As shown in the table, in the comparative example which only performed the blackening plating process, the stain and the residue generate | occur | produce on the surface. However, it can be seen that the embodiment of the present invention subjected to the anodizing treatment after the blackening plating treatment does not generate stains and residues.

In addition, Examples 2, 4, and 6, in which the fine copper particle layer was formed before the blackening plating process, showed that the peeling strength was increased as compared with Examples 1, 3, and 5 in the corresponding conditions in which the fine copper particle layer was not formed. have. In addition, it can be seen that Example 3 and Example 5, in which Ni and Fe are additionally included in the blackened plating layer, have a higher peeling strength than Example 1, in which the above components are not included.

When the electromagnetic shielding body is manufactured from a composite material prepared by laminating the surface-treated copper foil of the present invention having the uniform appearance as described above on an insulating transparent substrate such as PET, a plasma display panel having excellent display screen resolution can be manufactured. As a result, the failure rate can be significantly lowered.

As described above, the surface-treated copper foil manufactured by the manufacturing method of the present invention has a black appearance with low reflectance, and thus has the advantage of not lowering the luminance of the PDP display screen.

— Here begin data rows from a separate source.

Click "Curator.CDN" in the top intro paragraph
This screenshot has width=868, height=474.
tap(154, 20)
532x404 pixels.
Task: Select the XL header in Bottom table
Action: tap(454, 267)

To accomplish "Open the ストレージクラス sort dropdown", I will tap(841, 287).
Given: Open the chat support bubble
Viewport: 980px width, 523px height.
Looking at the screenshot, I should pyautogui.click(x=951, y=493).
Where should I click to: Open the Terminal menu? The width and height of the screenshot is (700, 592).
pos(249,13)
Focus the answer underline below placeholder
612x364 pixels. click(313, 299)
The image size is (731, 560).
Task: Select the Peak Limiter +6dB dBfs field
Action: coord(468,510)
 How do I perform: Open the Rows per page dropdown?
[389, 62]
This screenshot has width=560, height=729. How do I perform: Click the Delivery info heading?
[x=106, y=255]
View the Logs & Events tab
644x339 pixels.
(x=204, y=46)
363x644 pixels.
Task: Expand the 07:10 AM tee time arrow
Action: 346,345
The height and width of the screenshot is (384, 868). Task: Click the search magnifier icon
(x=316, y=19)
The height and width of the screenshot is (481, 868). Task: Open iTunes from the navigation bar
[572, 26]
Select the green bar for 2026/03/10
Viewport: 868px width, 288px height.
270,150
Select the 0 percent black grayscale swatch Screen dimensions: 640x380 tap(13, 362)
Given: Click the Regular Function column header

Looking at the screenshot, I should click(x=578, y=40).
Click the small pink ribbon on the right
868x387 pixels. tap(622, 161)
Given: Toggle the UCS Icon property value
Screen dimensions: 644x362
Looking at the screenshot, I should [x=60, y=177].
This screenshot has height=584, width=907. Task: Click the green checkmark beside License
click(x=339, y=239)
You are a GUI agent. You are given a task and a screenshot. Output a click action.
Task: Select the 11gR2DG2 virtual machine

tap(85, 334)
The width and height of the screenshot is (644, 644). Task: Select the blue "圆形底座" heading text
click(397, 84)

In addition, since the surface-treated copper foil according to the present invention has a black appearance and has a uniform appearance with little stains and residues, the defective rate of the composite material for electromagnetic wave shields manufactured using the same is significantly lowered. There is an effect that the appearance of the PDP display screen manufactured using the composite material becomes excellent.

Claims (7)

Plating in a binary or higher electroplating bath containing Co or Co to form a blackening plating layer containing Co on the surface of the copper foil; Oxidizing the surface of the blackening plating layer by disposing the copper foil as an anode in a basic electrolytic bath, and electrolyzing the manufacturing method of the blackening surface-treated copper foil for electromagnetic shielding. The method of claim 1, Before forming the blackening plating layer, a method of manufacturing a blackening surface-treated copper foil for electromagnetic shielding, further comprising the step of depositing a fine copper particle layer on the surface of the copper foil. The method of claim 1, And forming an electrolytic chromate layer on the surface of the oxidized blackening plating layer. The method of claim 1, A method of manufacturing a blackening surface treated copper foil for electromagnetic wave shielding, further comprising the step of forming a plated coating layer composed of Zn or Zn alloy on the back surface of the blackened plating layer. The method of claim 1, PH of the said basic electrolytic bath is 10 or more, The manufacturing method of the blackening surface-treated copper foil for electromagnetic shielding characterized by the above-mentioned. The blackening surface-treated copper foil for electromagnetic wave shields manufactured by the method of Claims 1-5. A composite material for electromagnetic shielding, wherein the blackening surface-treated copper foil of claim 6 is laminated on an insulating transparent substrate.